Nutrition Week and Ganesha come together this time!!

What a coincidence! Nutrition Week and Lord Ganesha (who loves food) have come together this time! Nutrition week is celebrated from 1st to 7th September every year. Let us together make a resolution on this auspicious occasion that we would celebrate the entire year as a Nutrition Year and eat healthy, and so Live Healthy!!

It’s easy to indulge in a few extra sweets and other dishes during the festive season, so keeping yourself in check is essential if you don’t want any extra pounds making their way onto your waistline. If you have been investing the whole year in becoming more fit, you definitely don’t want those effort to go to waste.

So, here are some tips that you can follow to maintain the right balance while enjoying this festive season.

  • Be Productive, Stay Active-

Celebrations are no excuse not to remain physically active so, do not miss your workouts. You can choose your favorite mode for staying active. You can either indulge yourself in household chores or you can go to the gym to burn those extra calories. Dancing, cycling, swimming, etc. are also great to keep the weight off the line.

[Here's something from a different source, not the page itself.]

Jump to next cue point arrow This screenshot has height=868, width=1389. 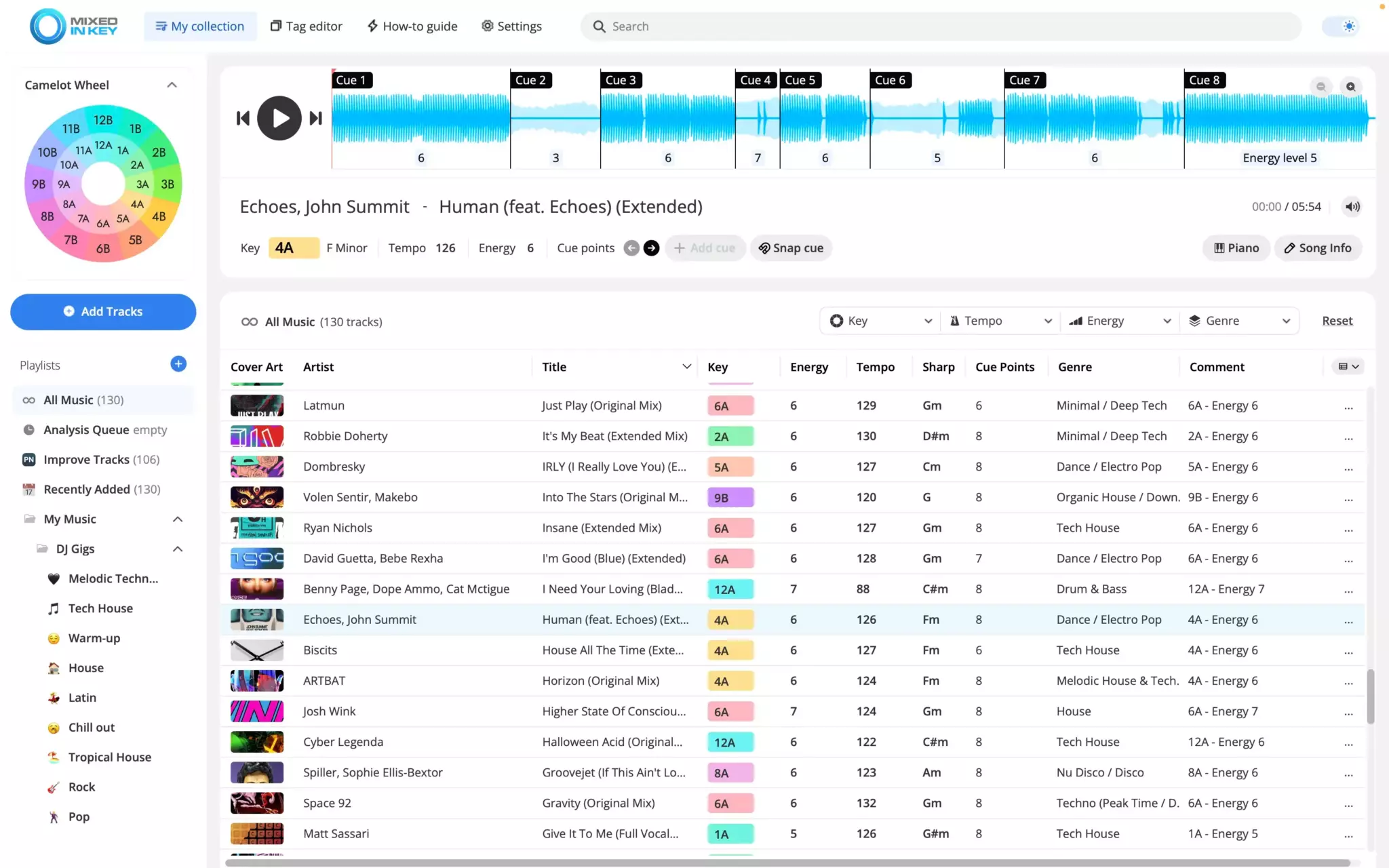651,248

  • Control The Portion Size

Most people tend to binge on food during festivals. So try to keep the small serving on plates. Small portion size of fried snacks, sweets and other fatty preparations will help in keeping weight under control.

  • Stay Hydrated

If you drink enough water, you won’t be tempted to snack as much and will have more energy to exercise. So, have a bottle of water near you always.

  • Choose A Healthy Platter

Stick to a healthy platter of food when you are eating at home. Snack on fruits and vegetables, this way, you will give yourself a proper diet before indulging in festive food.

  • Choose Healthy Sweets And Desserts

Prefer sweets like ladoos (suji, coconut etc), Kheer, Gajar (Carrot) or Doodhi (bottle gourd) halwa. They are nutrient dense and have fewer calories than fried sweets like Gulab jamun, Jalabi, Bundi items etc.

  • Use Low Fat And Whole Ingredients

While preparing sweets at home, try using low fat products like skimmed milk and other dairy products.  Rather than refined sugar, and refined flour go for whole wheat flour, jaggery, dates etc. These days 'diet' sweets and ice creams are easily available in the market. Go for them and feel less guilty.

  • Don’t go to an event starving hungry.

If you have an event coming up, eat something sustainable before you go, especially if it’s an event that is mainly finger food and snacking. Even though finger foods are small in size but they are loaded with high amount of calories, salt and sugar which are absolute no if one wants to stay fit.

  • Improve your sleep.

Too little sleep can leave you stressed out and stressing out before bed can impede quality sleep. Create a sleep ritual where you shut off electronics an hour or two before bed, take a hot bath, and create ways to unwind.